Title : Elastic inter-telomeric tethers and UFBs
Abstract:
Elastic inter-telomeric tethers observed between sister chromatids in mitotic PTK2 cells have raised questions about whether these structures could be ultrafine anaphase DNA bridges (UFBs). To address this, we optimized staining techniques for the Plk1-interacting checkpoint helicase (PICH), known to coat UFBs, and characterized its localization in PTK2 cells. These cells exhibit a small number of large chromosomes and remain very flat during mitosis. We quantified the nuclei size and PICH levels via fluorescence microscopy to optimize our protocols and look for UFBs in mitosis.

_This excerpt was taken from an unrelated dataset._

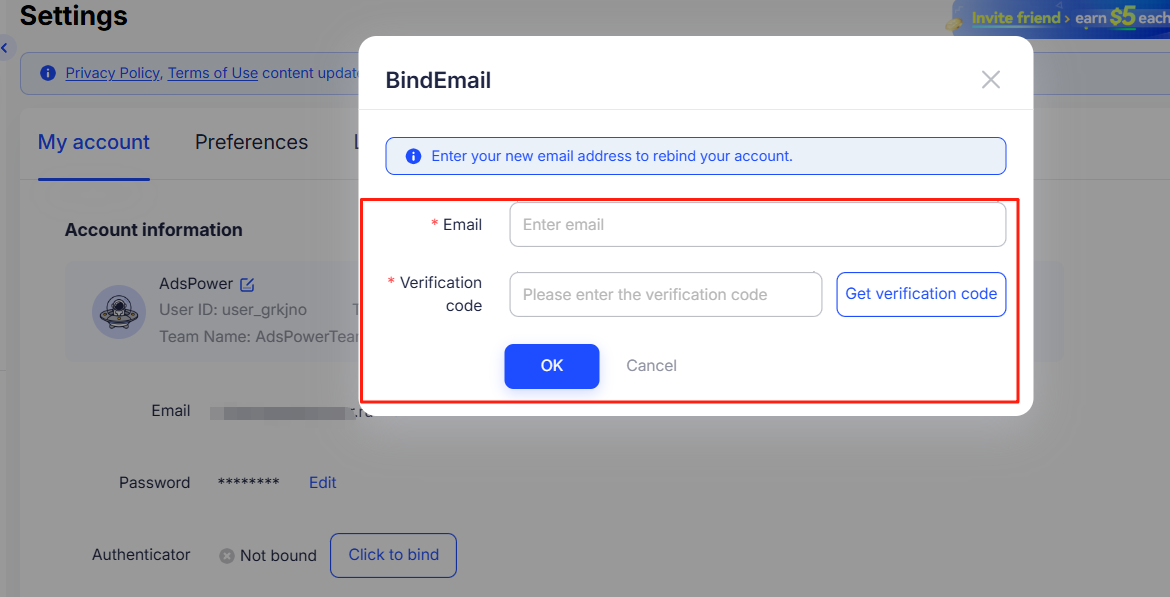
Task: Open the Terms of Use link
Action: [x=212, y=72]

We put the cells under many different scenarios such as where cells were synchronized using aphidicolin for 17hrs or 2.5 hrs with colcemid and released.

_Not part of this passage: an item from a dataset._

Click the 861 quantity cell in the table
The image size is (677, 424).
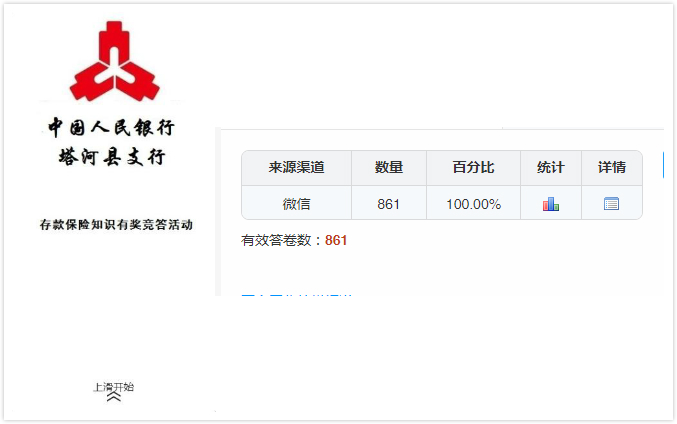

Following drug treatments, cells were either lysed with an extraction PFA solution or lysed and then fixed with 4% PFA in PBS. Cells were immunostained with PICH and DNA was stained with DAPI. Aphidicolin treatment increased PICH staining in the nuclei of PTK2 cells. Of 7,656 cells imaged, we only observed one UFB out of 122 mitotic cells, from the control dish. We also found 559 cells with micro-nuclei(extranuclear bodies formed from chromosomes excluded during division), indicating genomic instability in the current culture, with the control condition showing the highest rate (9.793%). No statistically significant differences in PICH intensity were observed between micronuclei and interphase nuclei. Aphidicolin treatment also led to an increase in cell area, indicating successful cell cycle arrest in S or G2 phases. Prolonged aphidicolin exposure correlated with higher percentages of larger cells, consistent with increased arrest in S or G2, supporting our previous findings. In conclusion, UFBs were hardly present in this population of PTK2. Future studies will include freshly thawed Ptk2 to assess PICH localization compared to this population and to better assess PICH localization in the G1, S, G2, and M phases. We propose to identify the right conditions to increase mitotic after replication stress induction to allow us to better quantify UFBs.